*Required tasks*
• a. Using the startup growth excerpt, answer each question:
(i) What was the chairman wearing?
(ii) Whose only question, when Redfin was first raising money from Greylock, was why Redfin couldn’t grow faster?
(iii) In the retail example, how fast per year can a business that first becomes a hit still only grow?
• b. For each statement, say yes or no to whether the startup growth excerpt supports it, and quote the words that decide it:
(i) The CEO was dressed in a t-shirt.
(ii) The experimental change to the website had lifted revenue.
(iii) Sasha Aickin explained that the question was a statement of dissatisfaction.

*Page excerpt*
I’d just sat down last month for a chat with the CEO of a very successful startup when his co-founder, the company’s chairman, walked into our coffee-shop. The two had been apart for a few minutes, but the chairman made such a beeline for us that I worried he wanted my pastry.
He was in flip-flops and a t-shirt. The CEO was wearing slacks and a button-down shirt. The chairman looked at me once to say “excuse me,” then laid flat on the table a notebook of product sketches.
I gathered that an experimental change to the website had lifted revenue and so now the change would become permanent. “All is well!” I thought. But the co-founder wanted to know why the change wasn’t being expanded, so that its effect was five times bigger.
Challenging one another to grow faster is an essential dynamic. When Redfin was first raising money from Greylock, Reid Hoffman’s only question was about why we couldn’t grow faster. I bristled at the question until Redfin’s Sasha Aickin explained that it wasn’t a statement of dissatisfaction so much as a genuine question.
Once a company has figured out who its customers are and where to find them, what will be the factor constraining its growth? When a retail business first becomes a hit, for example, it can still only grow 30% per year because it can’t open stores fast enough. Redfin is, in some ways, like that because we have to hire local agents; in other ways we’re not.

*Data block*
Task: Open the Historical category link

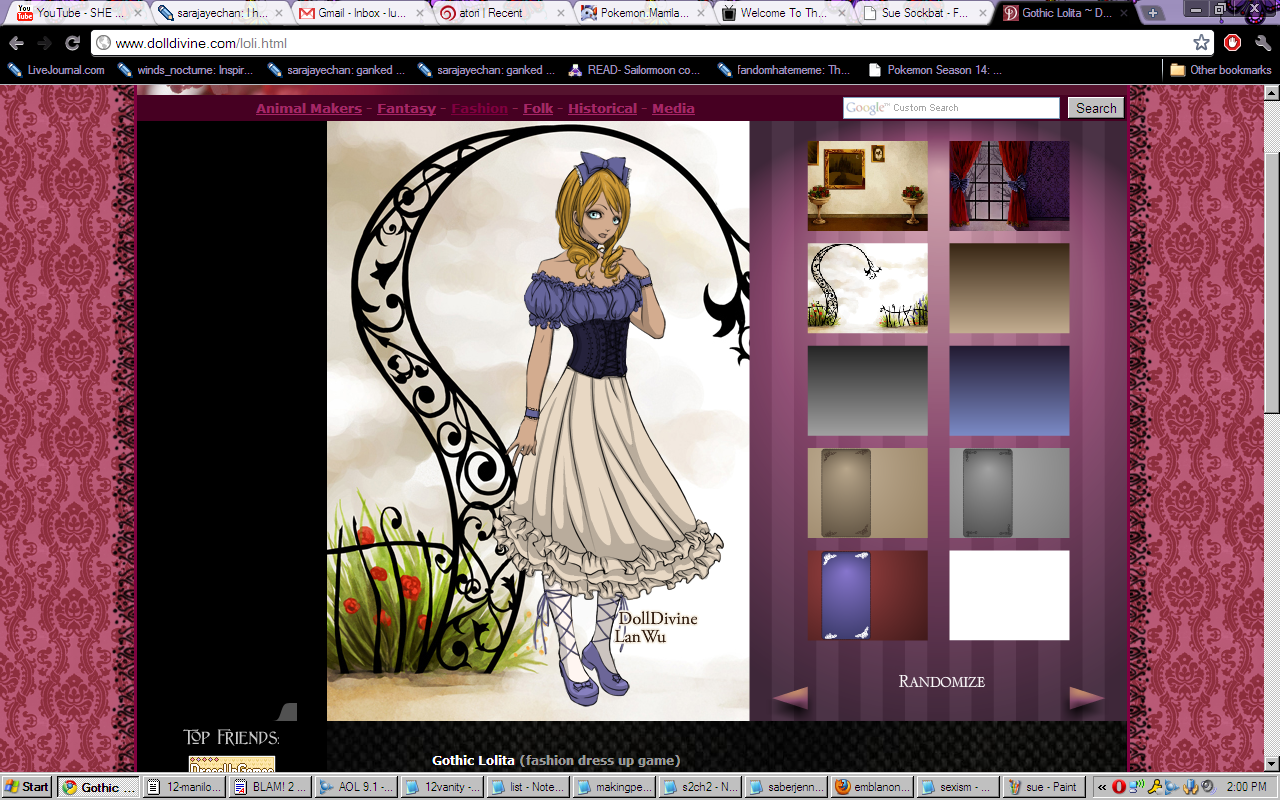Action: tap(602, 108)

*Solutions to the problems*
• a.
(i) Flip-flops and a t-shirt.
(ii) Reid Hoffman’s.
(iii) 30% per year.

• b.
(i) No: "The CEO was wearing slacks and a button-down shirt."
(ii) Yes: "an experimental change to the website had lifted revenue"
(iii) No: "it wasn’t a statement of dissatisfaction so much as a genuine question."